■ COMPLETE THE FOLLOWING
[1] Rewrite the passage on universities and the tobacco industry, starting at "The Advantages to" and ending at "of companies’ legitimacy.", with "cognitive" changed to "mental".
[2] Carry on the passage on universities and the tobacco industry, starting right after its last sentence.

■ EXTRACTED TEXT

───

Institutional processes may lend themselves to informal safeguards. One administrator suggested that the multiple levels of approval needed for each research proposal, from university department to university senate, helped to ensure that through the process considerations about the public interest would be applied. This “safeguard by process” appears to require active scrutiny at each stage, rather than “rubber stamping.”

Other safeguards suggested in the interviews included the collegial pressures within universities for agreed behaviour. These pressures could prevent proposals that might be controversial from getting to the formal proposal stage, because of the risk of wasted unpaid time by funding applicants. Some interviewees mentioned the perceived pressure on research institutions, from health-focused non-government organisations that funded research, not to accept any funding from the tobacco industry. It was suggested by an ex-University of Auckland scientist that “people in the university that receive a lot of medical research funding” would “put pressure on the people above them not to let the university jeopardise that”.

A further form of pressure that was suggested was the formal and informal ties to overseas academic groups. These academic groups include universities, university associations, and international professional and academic disciplinary societies. For instance, an association with the tobacco industry by a New Zealand university could influence their recruitment of international and local staff and students.

The Ideas Underpinning the Debates about Tobacco Industry Associations

Two sets of conflicting ideas underpin discussion about institutional mechanisms to limit association between universities and the tobacco industry: those relating to “the public interest” and those about “academic freedom”. Three interviewees commented on this conflict, seeing it as inherent in any policies that restricted funding from particular sources. A university administrator argued that the principle of academic freedom meant that a university cannot say what particular sort of funders should be used – it can only decide on each research proposal as it is presented. A number of interviewees were concerned that rules about association with outside groups would affect the nature of the research done. One theme from the scientists interviewed was the need for “some level of divorce in the research debate [between the] research that gets done, and societal pressures on that research”. If universities did not allow that space “then science becomes subject to the whimsy of the different societal views.”

Universities are naturally wary of any suggestion that there be limits on the subjects or methods of research. The University of Otago policy states that “the University will jealously protect an environment in which members of the academic community can question and test received wisdom, put forward new ideas and state controversial or unpopular opinions” (University of Otago 2004).

Controls on associations between research and the tobacco industry were seen by interviewees as part of the wider problem of “who should control research – society or researchers?” One solution offered to this question by a scientist was that “if society was going to have more of a say about what sort of research was going to be done, [universities] need to have better mechanisms to inform them [society] of exactly what we’re doing and why we’re doing it.”


Discussion

The Advantages to Philip Morris of Association with the University of Auckland

The research at the University of Auckland can be seen to have helped Philip Morris achieve two of the specific objectives of Project Cosmic – to get scientific research on smoking “benefits” published, and to maintain contact with the science and policy environment. Because of the differences of opinion among scientists about the cognitive effects of nicotine (Turner and Spilich 1997), funding research in this area also fitted with the tobacco industry strategy of maintaining “controversies” about tobacco and health (Warner 1991, Saloojee and Dagli 2000, Yach and Bialous 2001). These benefits are in addition to the general benefits to tobacco companies from associations with universities – which include access to expert networks and the chance of an increased public perception of companies’ legitimacy.

───

■ GIVEN DATA
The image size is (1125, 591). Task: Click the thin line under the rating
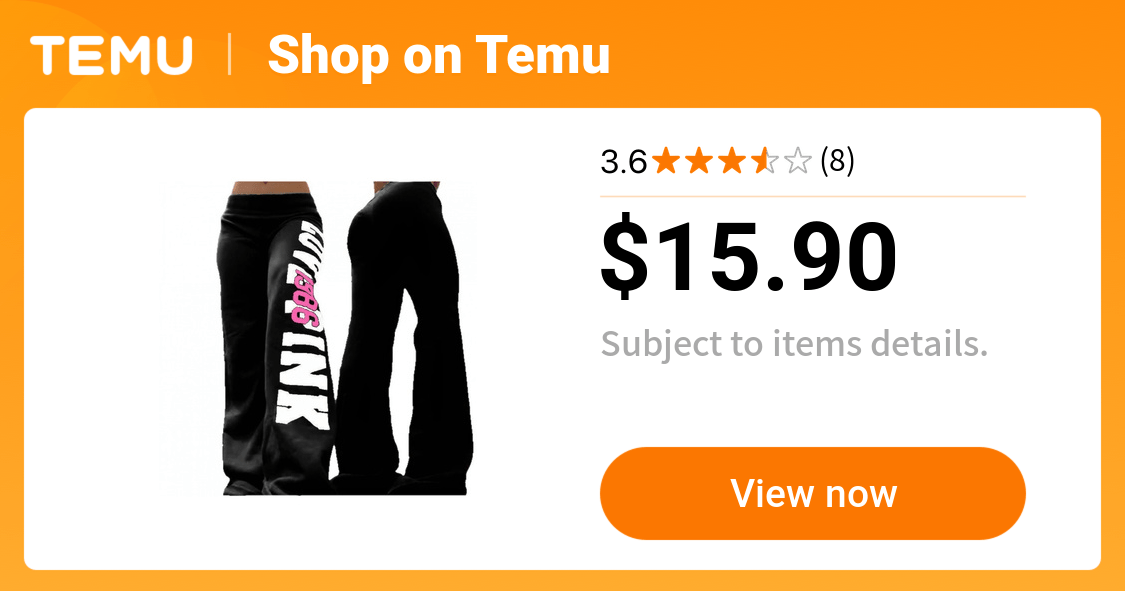pos(813,196)
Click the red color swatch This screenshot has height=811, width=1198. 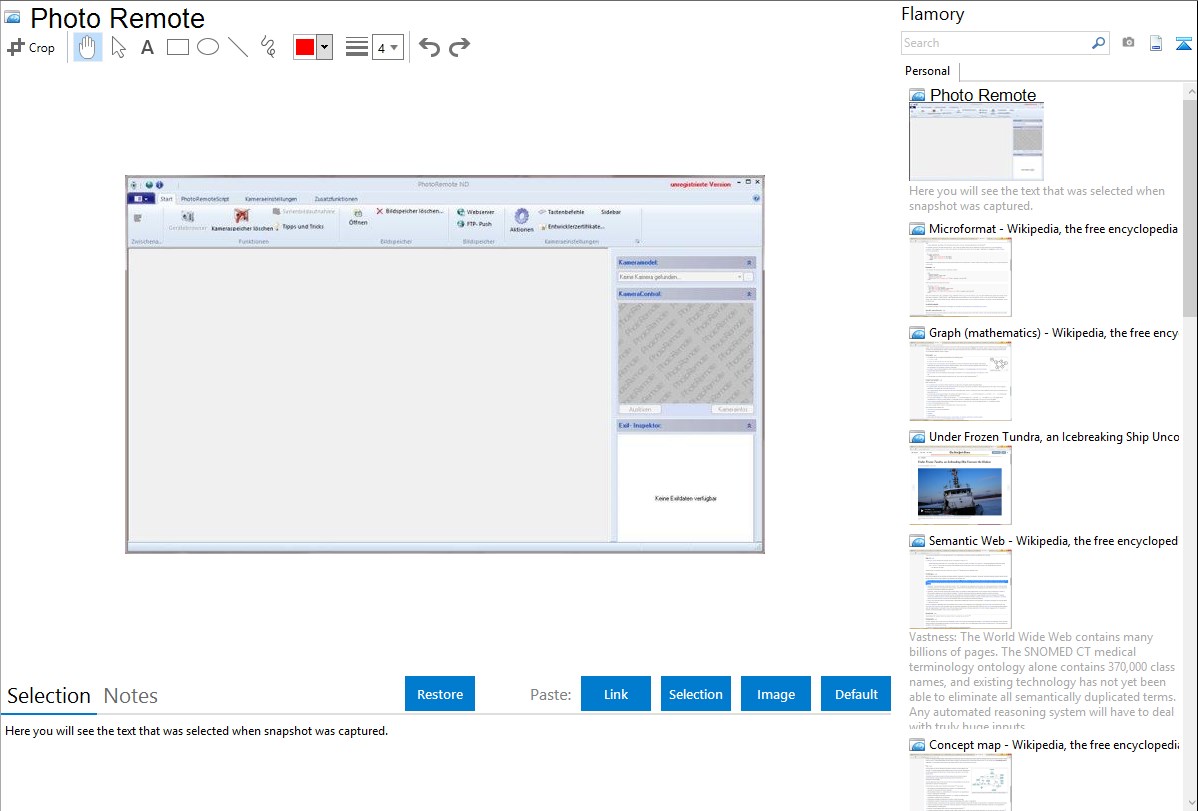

───

■ YOUR RESPONSES
[1]
The Advantages to Philip Morris of Association with the University of Auckland

The research at the University of Auckland can be seen to have helped Philip Morris achieve two of the specific objectives of Project Cosmic – to get scientific research on smoking “benefits” published, and to maintain contact with the science and policy environment. Because of the differences of opinion among scientists about the mental effects of nicotine (Turner and Spilich 1997), funding research in this area also fitted with the tobacco industry strategy of maintaining “controversies” about tobacco and health (Warner 1991, Saloojee and Dagli 2000, Yach and Bialous 2001). These benefits are in addition to the general benefits to tobacco companies from associations with universities – which include access to expert networks and the chance of an increased public perception of companies’ legitimacy.

[2]
Institutional Mechanisms

There is a range of institutional mechanisms available to protect the public interest from the dangers of the tobacco industry. The institutional mechanisms used in New Zealand have changed over time. Between the 1980s and 2003, the formal policies of one relevant organisation, the Cancer Society, have moved to include explicit mention of tobacco industry associations. The policies of the Royal Society, Psychological Society and the University of Auckland have moved to include explicit consideration of the public interest.

However, the evidence indicates that policy changes within New Zealand since the 1980s on associations with the tobacco industry have largely occurred at the informal level. There seem to be no formal policies that would ensure that universities would not be associated with the tobacco industry: neither specific policies about such associations nor general policies that are intended to protect the public interest. The absence of such formal policies may allow some associations with the industry to persist.

Some universities and funders have general statements about “ethical practice” or “social viability”. The problems with such statements are that they are vague and allow scope for interpretation. For instance, how much argument and evidence would be needed to make a link between apparently innocent research funded by a tobacco company, and damage to “social viability”?

The reasons for the lack of formal policies may include:

  • the risk to academic freedom created by such explicit policies protecting the public interest
  • the conceptual leaps required to directly link associations with the tobacco industry with damage to the public interest
  • the blinkering consequences of the specific functions of organisations, where any effects of associations with the tobacco industry are considered to be outside the organisation’s mandate
  • a perception that the effects of these associations are so nebulous that they do not require action
  • a perception that the chance of such an association occurring is so low as to not require action
  • the lack of distinction by policy makers between the tobacco industry and other businesses.

Because the costs from the association of organisations with the tobacco industry are often widely diffused, it is difficult for those outside the health sector (and for many within it) to see those associations as a significant issue.

Academic Freedom and Policies about Tobacco Industry Associations

Academic freedom consists of freedoms of speech, publication, inquiry and study (Gillin 2002) . It is tempered in New Zealand and other countries by stipulations on students about entry qualifications and courses of study, and on staff to present opposing viewpoints in class, to keep to a prescribed syllabus and to carry out academic duties. An allied concept is institutional autonomy, where universities have freedoms to decide on staff, student entry, courses and standards. However, there are matters “necessary to the good functioning of a university as an institution, that should not be decided by each individual academic at his [or her] own discretion” (Kemp 2000).

Thus staff commitment to the purposes of their university may be at odds with their desire to obtain funding or to do private work. This is a well-established tension in the university decision-making process.

Any regulation of a faculty member's professional life thus runs counter to the general thrust of academic freedom … The precise location of the dividing line between freedom and obligation in various situations is established by prevailing practice, and can be expected to change with time … Since a conflicts policy will of necessity forbid or limit some professional activity, a tension between such a policy and the principle of academic freedom can be anticipated. (Stein 2002)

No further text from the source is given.